Materials provided
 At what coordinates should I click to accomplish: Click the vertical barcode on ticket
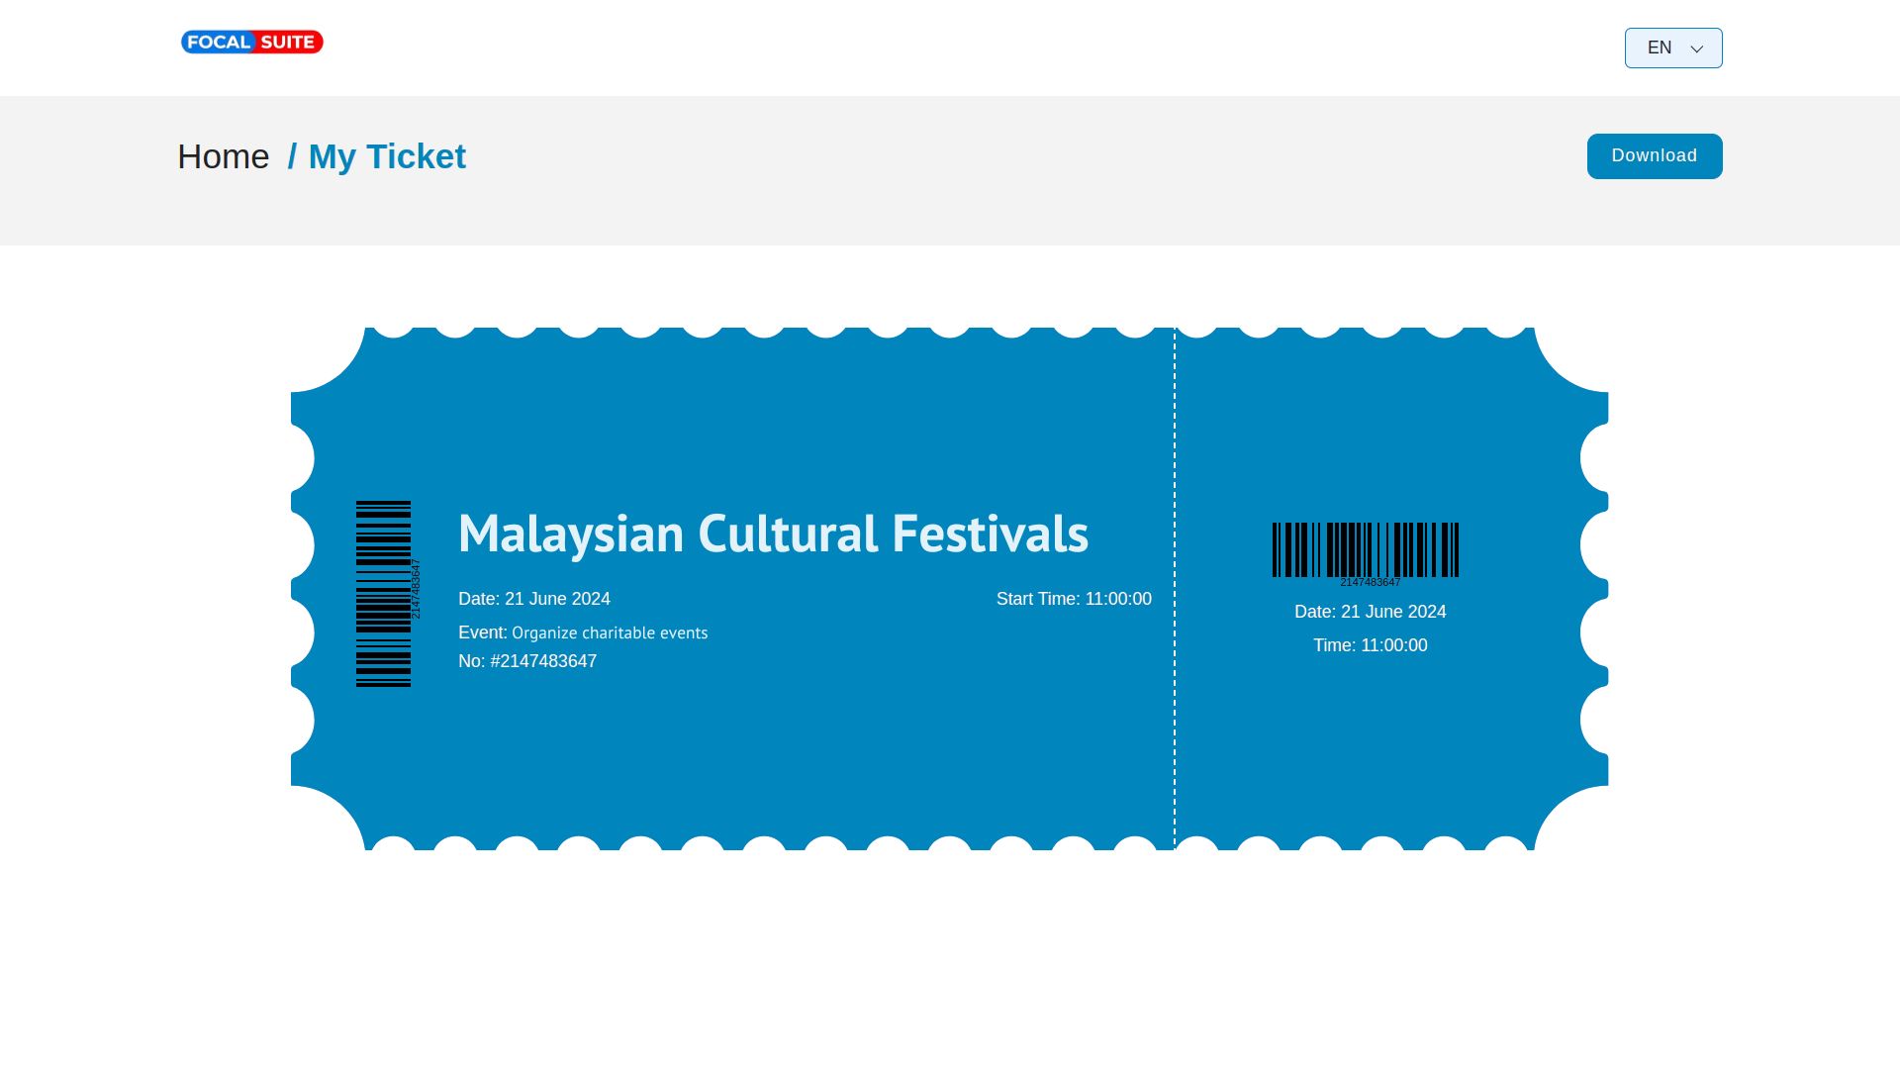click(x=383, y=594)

---

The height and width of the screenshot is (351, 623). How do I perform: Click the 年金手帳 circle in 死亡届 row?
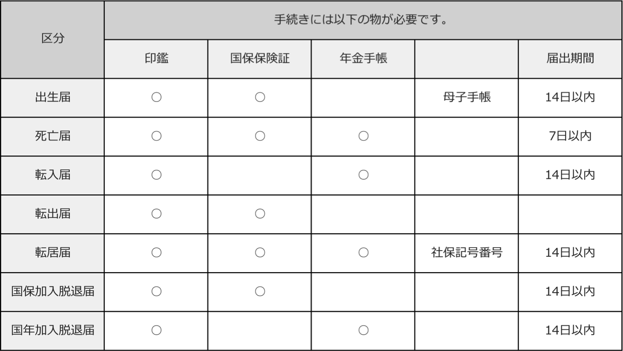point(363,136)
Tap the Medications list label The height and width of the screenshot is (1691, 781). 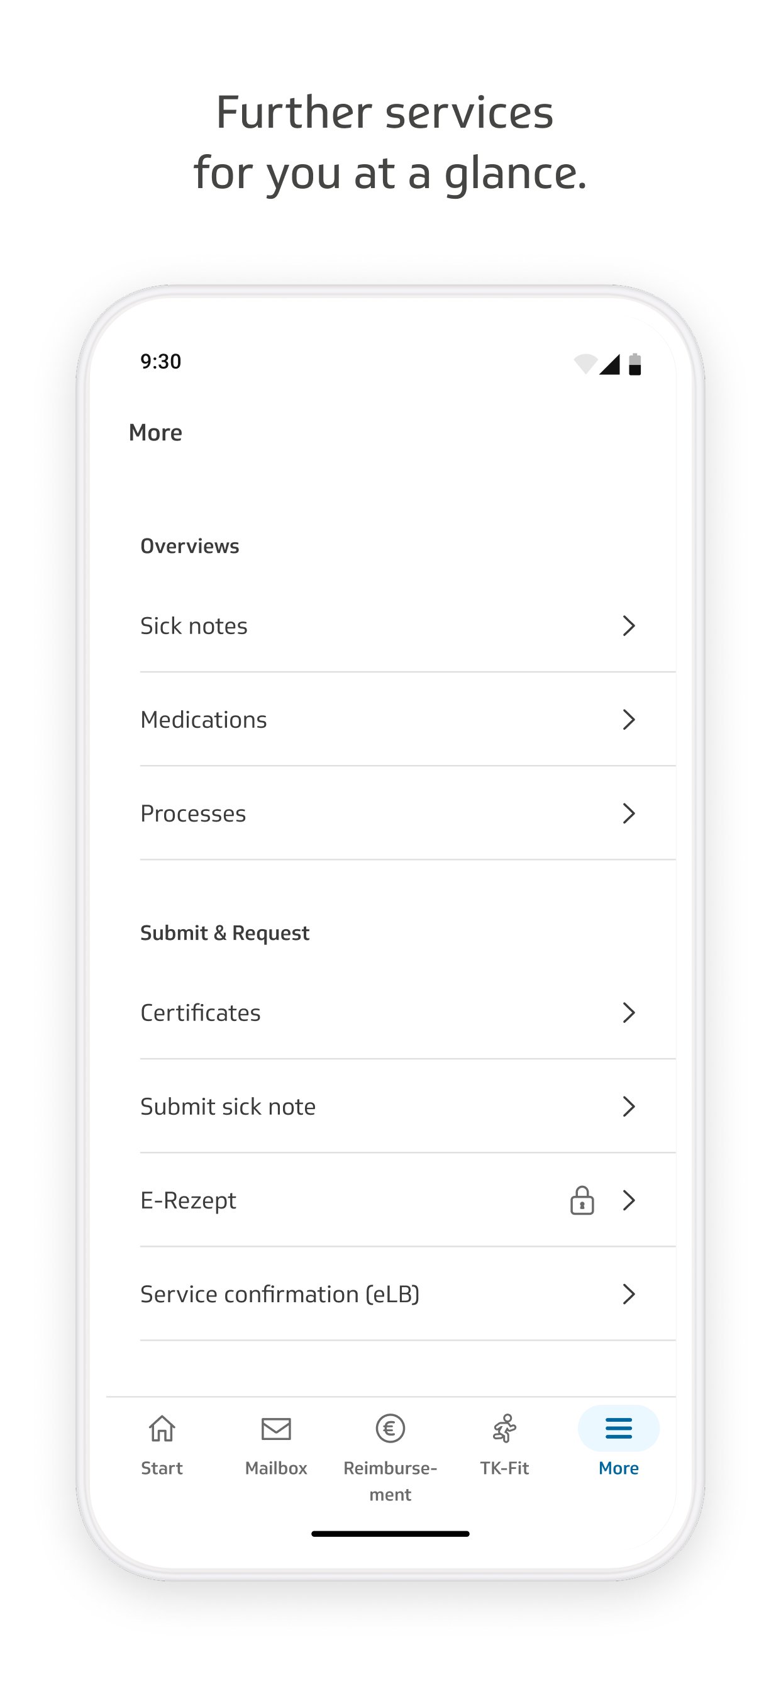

Task details
Only the lines above from the one containing "The height and width of the screenshot is (351, 623)." through the one containing "Tap the Medications" should be returned, verbatim and inclusive, with pictures excluded.

Exercise solution
The height and width of the screenshot is (351, 623). How do I perform: Click the 年金手帳 circle in 死亡届 row?
point(363,136)
Tap the Medications list label The height and width of the screenshot is (1691, 781). 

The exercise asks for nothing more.